Srinagar- The High Court of Jammu and Kashmir and Ladakh on Monday dismissed a Public Interest Litigation (PIL) petition seeking a ban on the practice of slaughtering animals as part of ‘religious sacrifices’.
The plea was moved by Jammu based lawyer, Ankur Sharma on behalf of his client, Tek Chand from Kathua in the capacity of a Public Spirited Pujari of a Hindu Temple for a direction to declare Section 28 of the Prevention of Cruelty to Animals Act, 1960 as unconstitutional.
The plea came a year after the High Court refused to entertain a PIL seeking direction to the government to enact a law prohibiting cow slaughter in the Union Territory.
The PIL had also sought a direction from the court to make the slaughter of cows in J&K a cognizable offence with strict punishment.
In the fresh plea, the Court noted that the petitioner had failed to disclose how he is the public-spirited person or the kind of activities taken by him in the past in public interest to recognize him as a public-spirited person.

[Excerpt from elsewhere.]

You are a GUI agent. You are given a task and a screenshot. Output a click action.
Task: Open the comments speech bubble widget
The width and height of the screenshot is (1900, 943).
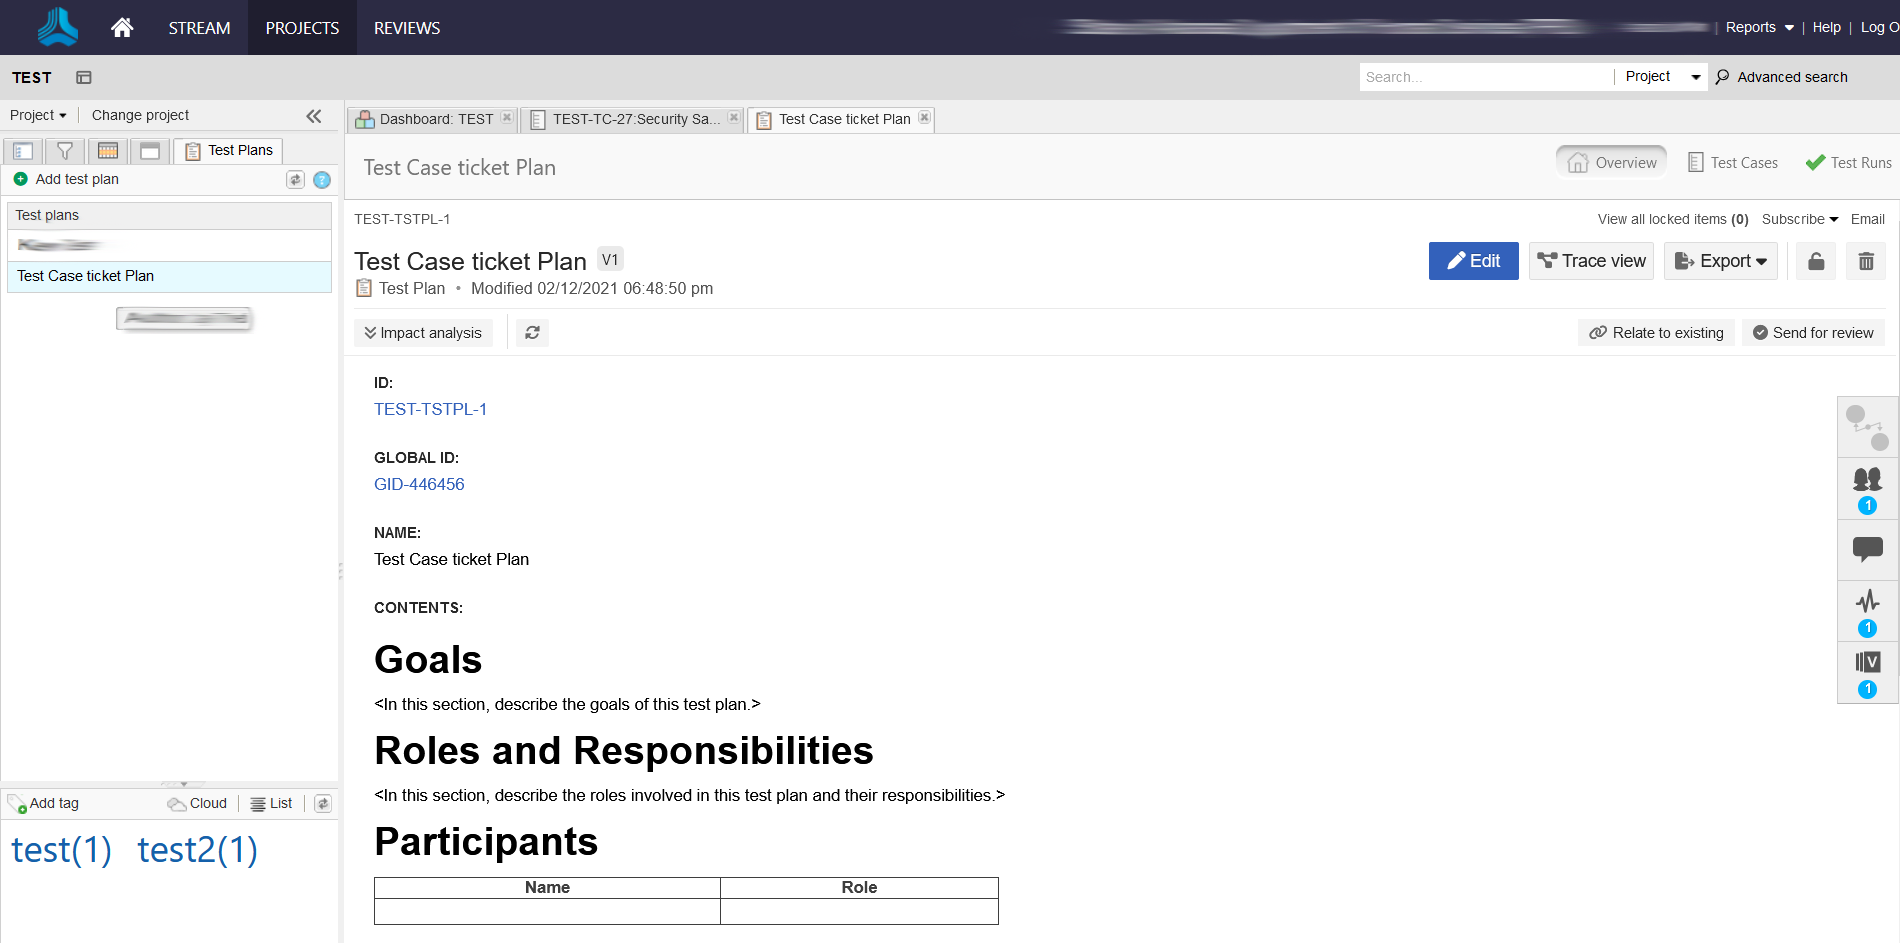(1867, 549)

The Bench of Chief Justice Pankaj Mithal and Justice Sindhu Sharma also noted that ordinarily, the Courts are always slow in interfering in religious matters or with sentiments based upon religion or on the practice of any community.
It may be noted that Section 28 of the Prevention of Cruelty to Animals Act provides that nothing contained in the Act shall render it an offense to kill the animals in a manner required by the religion or any community.
Apart from this, taking into account the averments in the plea against the practice of religious sacrifice of animals, the Court observed thus:
“Which practice of slaughtering or sacrificing animals is legal or illegal depends upon the traditions and customs of a particular religion and the place of worship. It is a matter of evidence which cannot be appreciated in the exercise of discretionary jurisdiction” reads the order, a copy of which lies with Kashmir Observer.
“Which practice of slaughtering or sacrificing animals is legal or illegal depends upon the traditions and customs of a particular religion and the place of worship. It is a matter of evidence which cannot be appreciated in the exercise of discretionary jurisdiction,” the Court said.
Chand stated in his plea that the religion of Islam does not prescribe any form of animal sacrifice and the same is a ‘cruel age-old practice that has arisen out of the misinterpretation of the texts of the Islamic faith’.
Not only Qurbani but any other form of accepted cruelty to animals is beyond the imagination of a civilized society and the same is constitutionally abhorrent and requires it to be banned, the plea added.